Cabe recordar que a mediados del pasado mes de enero de 2015 la multinacional petrolera Repsol comunicó a través de la prensa que había fracasado en su proyecto de búsqueda de hidrocarburos frente a las costas de Fuerteventura y Lanzarote, y que por lo tanto procedía a retirar sus equipos perforadores y a trasladarlos de ubicación.

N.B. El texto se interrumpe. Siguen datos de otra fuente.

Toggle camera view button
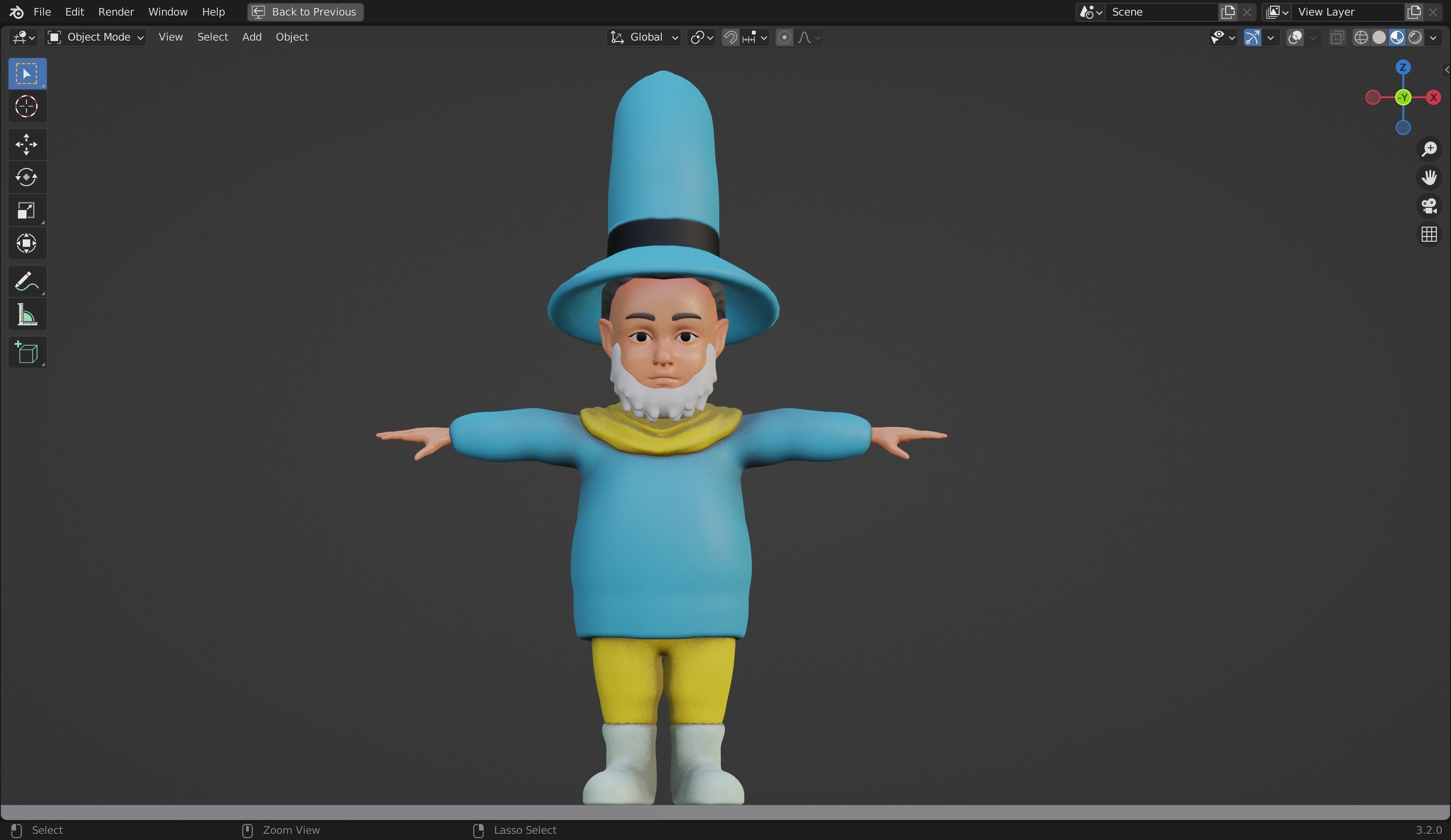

A raíz de este anuncio se sucedieron una serie de declaraciones contradictorias en prensa por parte del ministro de Industria, José Manuel Soria, y de su secretario de Estado de Energía, Enrique Hernández, en las que tan pronto se advertía con sancionar a Repsol si abandonaba el proyecto y no perforaba el segundo pozo autorizado, como se le reclamaban indemnizaciones o se decía que quedaba todo en suspenso sin mayores explicaciones.
A través de iniciativas en el Senado y en el Congreso, mediante solicitudes formales de información por escrito y con gestiones de todo tipo se ha tratado de confirmar ante el Ministerio de Industria si efectivamente existe una comunicación formal de la empresa petrolera y por escrito de su retirada definitiva de Canarias. Confirmación que reiteradamente el Ministerio de Industria se ha negado a facilitar.
La propia multinacional petrolera tampoco ha confirmado públicamente si pretende volver más adelante a Canarias para retomar su proyecto, si lo que busca es vender o transferir sus autorizaciones, o si definitivamente renuncia a todo, incluyendo la comercialización de los derechos que le concedió el Ministerio de Industria.